CSRF Protection

GWTP comes with built-in protection against CSRF attacks. To protect your application against CSRF attacks, as described in Security for GWT Applications you need only follow these simple steps

Setup

You have to specify the name of the security cookie you want to use. Do this by binding a string constant annotated with @SecurityCookie both on the client and on the server and make sure the cookie is sent across your app.

Configuring the Client

Setup gin to bind the name of the security cookie to use by adding the following line in your ClientModule

bindConstant().annotatedWith( SecurityCookie.class ).to("MYCOOKIE");

Configuring the Server

Setup Guice to bind the same security cookie name in your DispatchServletModule

bindConstant().annotatedWith( SecurityCookie.class ).to("MYCOOKIE");

Configuring your RPC Actions

To protect an Action against CSRF attacks, extend the ActionImpl class like so:

public class MyAction extends ActionImpl<MyResult> {
    public MyAction() {
    }
}

Note: If you have implemented your own Base Action that implements com.gwtplatform.dispatch.shared.Action make sure that the isSecured() method returns true, like so:

@Override
public boolean isSecured() {
    return true;
}

Send the security cookie

The cookie should contain a session-dependent random number that cannot be easily guessed by an attacker. You can set this cookie yourself as soon as the page is loaded, or you can use the "JSESSIONID" cookie, which can be easily enabled on a Tomcat server or on Google AppEngine.

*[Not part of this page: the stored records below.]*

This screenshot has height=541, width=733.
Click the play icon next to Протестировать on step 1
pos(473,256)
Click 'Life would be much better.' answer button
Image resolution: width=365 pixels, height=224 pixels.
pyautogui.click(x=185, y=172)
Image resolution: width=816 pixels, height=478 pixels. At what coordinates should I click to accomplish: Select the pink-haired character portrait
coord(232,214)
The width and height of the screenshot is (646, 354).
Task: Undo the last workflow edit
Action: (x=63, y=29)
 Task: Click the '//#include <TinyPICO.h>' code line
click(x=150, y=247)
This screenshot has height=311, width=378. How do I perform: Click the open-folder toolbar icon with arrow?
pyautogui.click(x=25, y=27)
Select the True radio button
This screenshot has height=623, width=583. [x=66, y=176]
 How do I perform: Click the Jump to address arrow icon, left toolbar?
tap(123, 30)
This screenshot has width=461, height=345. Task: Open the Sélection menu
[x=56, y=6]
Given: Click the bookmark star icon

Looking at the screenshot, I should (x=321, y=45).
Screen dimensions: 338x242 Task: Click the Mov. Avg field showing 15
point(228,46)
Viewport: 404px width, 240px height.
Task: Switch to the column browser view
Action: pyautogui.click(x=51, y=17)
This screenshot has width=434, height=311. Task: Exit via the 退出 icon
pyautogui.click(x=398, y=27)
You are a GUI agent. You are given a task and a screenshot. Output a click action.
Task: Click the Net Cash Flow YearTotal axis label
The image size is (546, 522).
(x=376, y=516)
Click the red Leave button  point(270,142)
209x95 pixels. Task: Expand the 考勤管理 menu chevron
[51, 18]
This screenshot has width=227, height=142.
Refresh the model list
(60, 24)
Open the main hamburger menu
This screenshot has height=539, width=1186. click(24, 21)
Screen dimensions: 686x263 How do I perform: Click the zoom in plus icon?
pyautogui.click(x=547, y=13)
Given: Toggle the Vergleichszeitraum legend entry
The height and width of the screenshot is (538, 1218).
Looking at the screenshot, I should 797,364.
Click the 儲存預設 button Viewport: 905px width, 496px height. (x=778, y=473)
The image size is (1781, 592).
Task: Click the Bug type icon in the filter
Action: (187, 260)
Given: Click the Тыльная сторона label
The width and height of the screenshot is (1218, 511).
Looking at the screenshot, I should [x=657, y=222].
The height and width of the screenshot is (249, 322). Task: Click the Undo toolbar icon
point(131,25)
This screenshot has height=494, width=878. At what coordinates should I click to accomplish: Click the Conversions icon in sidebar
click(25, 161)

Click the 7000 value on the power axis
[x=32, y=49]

If you don't want to use the "JSESSIONID" cookie, say because you don't want to enable it on AppEngine, then you can add either HttpSessionSecurityCookieFilter or RandomSessionSecurityCookieFilter to your list of filters. To do so, add the following line at the top of your configureServlets method:

filter("/*").through( HttpSessionSecurityCookieFilter.class );

Note if you are using appengine all your host pages must be .jsp for the filter to work because appengine serves .html files statically.

Not securing against CSRF attacks

Some public actions do not have to be secured against CSRF attacks. For example, an action to establish a session, or to obtain the welcome message of your site. To indicate that such actions do not have to be secured against CSRF attacks your action isSecured method should return false. Alternatively you can extend UnsecuredActionImpl.